Her memories may be sweet, but Carlson’s prose isn’t treacly; she’s got the same brisk “let’s get it done” tone my grandfather did. If this makes “Farm Girl” sound like “Little House on the Prairie” set a few generations later, well, that’s exactly what it is — a plain-spoken firsthand description of a not-so-distant past that few of us can imagine.

THE GROWING SEASON
How I Saved an American Farm — and Built a New Life
By Sarah Frey
251 pp. Ballantine. $27.

Like Carlson, Frey was raised on an 80-acre family farm, only hers lacked indoor plumbing for years and was heated only by a wood stove during the frigid Illinois winters. By the time she was 5, she was used to chores like gathering the eggs. “When people think of chickens, they think of decorative little hens in the pretty little houses that you see on Instagram,” she writes. “No.
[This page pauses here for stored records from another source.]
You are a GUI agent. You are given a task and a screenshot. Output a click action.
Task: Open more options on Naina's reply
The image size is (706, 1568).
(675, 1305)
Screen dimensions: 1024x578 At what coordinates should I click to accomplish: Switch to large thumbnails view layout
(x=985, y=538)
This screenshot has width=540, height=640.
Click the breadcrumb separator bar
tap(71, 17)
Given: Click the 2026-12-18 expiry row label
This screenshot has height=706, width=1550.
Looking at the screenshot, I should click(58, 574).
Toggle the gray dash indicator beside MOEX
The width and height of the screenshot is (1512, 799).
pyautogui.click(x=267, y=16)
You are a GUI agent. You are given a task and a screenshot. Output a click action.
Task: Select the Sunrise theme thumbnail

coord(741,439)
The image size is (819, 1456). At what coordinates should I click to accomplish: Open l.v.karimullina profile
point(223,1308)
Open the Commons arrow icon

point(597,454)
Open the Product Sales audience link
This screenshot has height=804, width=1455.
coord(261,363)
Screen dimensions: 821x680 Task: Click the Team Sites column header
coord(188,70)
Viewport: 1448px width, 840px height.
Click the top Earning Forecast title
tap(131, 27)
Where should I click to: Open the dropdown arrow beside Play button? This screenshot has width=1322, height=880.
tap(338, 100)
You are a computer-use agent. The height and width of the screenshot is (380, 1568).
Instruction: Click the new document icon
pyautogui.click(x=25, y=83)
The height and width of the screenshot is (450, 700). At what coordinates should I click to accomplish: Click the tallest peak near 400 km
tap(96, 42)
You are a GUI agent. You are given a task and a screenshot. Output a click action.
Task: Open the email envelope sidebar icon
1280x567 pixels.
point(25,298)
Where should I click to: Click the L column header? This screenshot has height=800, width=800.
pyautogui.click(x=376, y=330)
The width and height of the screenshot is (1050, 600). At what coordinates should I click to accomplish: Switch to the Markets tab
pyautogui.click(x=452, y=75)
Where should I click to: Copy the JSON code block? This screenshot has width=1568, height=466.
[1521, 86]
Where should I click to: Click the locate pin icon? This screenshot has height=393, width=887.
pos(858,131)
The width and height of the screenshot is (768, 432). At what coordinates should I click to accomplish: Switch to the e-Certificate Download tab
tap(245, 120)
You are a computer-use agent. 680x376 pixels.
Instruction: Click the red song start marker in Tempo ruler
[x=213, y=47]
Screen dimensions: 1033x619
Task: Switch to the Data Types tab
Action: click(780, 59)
We had a shadowy henhouse full of spider webs, mice and the occasional egg-sucking varmint — a raccoon or possum.”

Eager to get away from her dysfunctional family (especially her controlling and abusive father, who once made her load an enormous snapping turtle “the size of a trash can lid” into his truck when she was small), Frey moved out at 15 and began supporting herself with a produce delivery business. She was so good at it that several years later, as the family farm was sliding into foreclosure, she stepped in and bought it.

“I couldn’t just bail my parents out,” she recalls. “It would have to be my land. I would manage it how I saw fit. I wouldn’t let my father be in control.” She got to work. At 19, she negotiated a deal to deliver melons to a Walmart distribution center (never mind that she didn’t have either the trucks or the necessary produce); shortly after, she asked her brothers to come work with her. They began to expand, acquiring suppliers and hiring workers. “Some women buy shoes,” she says. “I buy farms.” These days, as The Times has noted, “if you have bought a pumpkin at Walmart or Lowe’s, the odds are good that it came from Frey Farms.”

Although “The Growing Season” — whose publication has been delayed until August — is a gutsy success story, it’s never over the top. Frey relates everything in the same matter-of-fact tone, even when she’s describing something that doesn’t reflect well on her. “Here’s the thing — I get to a certain point with a problem and I just think, Burn it down, break it up, start over, get a new one,” she admits, whether it’s a lawn mower or a marriage. Still, it can be discomfiting to see the sudden flashes of her father in her own behavior.

It would have been so easy for Frey to sand off the rough edges, to buff this story into something shiny and sparkly. She refused — and I admire her for that.

ON THE RED HILL
Where Four Lives Fell Into Place
By Mike Parker
400 pp. Windmill Books. Paper, $16.

In the opening pages of this lovely memoir, Parker and his partner, Peredur, are in the small Welsh market town of Machynlleth, witnessing the same-sex civil ceremony of their friends Reg and George, who’ve been together almost 60 years. “Despite the half-century age difference” between the couples, Parker writes, “we’d recognized each other the moment we’d first met, and had fallen overnight into a well-worn friendship.” He and Peredur soon “became regulars” at Rhiw Goch, or Red Hill, Reg and George’s 18th-century stone farmhouse, “hanging out over cake and the fruitiest of gossip, and, when the time came, easing Reg and George as softly as we possibly could towards the end.”

“On the Red Hill” is many things: an examination of the intertwined lives of the four men and their rural town; a portrait of an unforgettable landscape; a social history of the queer community in Wales over many decades. It’s divided into four sections, each featuring one of the men, all steeped in the natural beauty and rhythms of the countryside. Though the story is a complex one, Parker never loses track of its many threads. Just when you begin to wonder how he will bring the story back around to Rhiw Goch, he does it, time and again casting the textures and smells and colors of the farm into sharp relief.

“Had someone drawn me aside at the age of 20 and asked me to imagine my improbable dream for a quarter of a century hence,” he writes, “I would have hesitantly talked of Wales, of an old stone house, of night skies and open fires, of a man I loved and who loved me back.”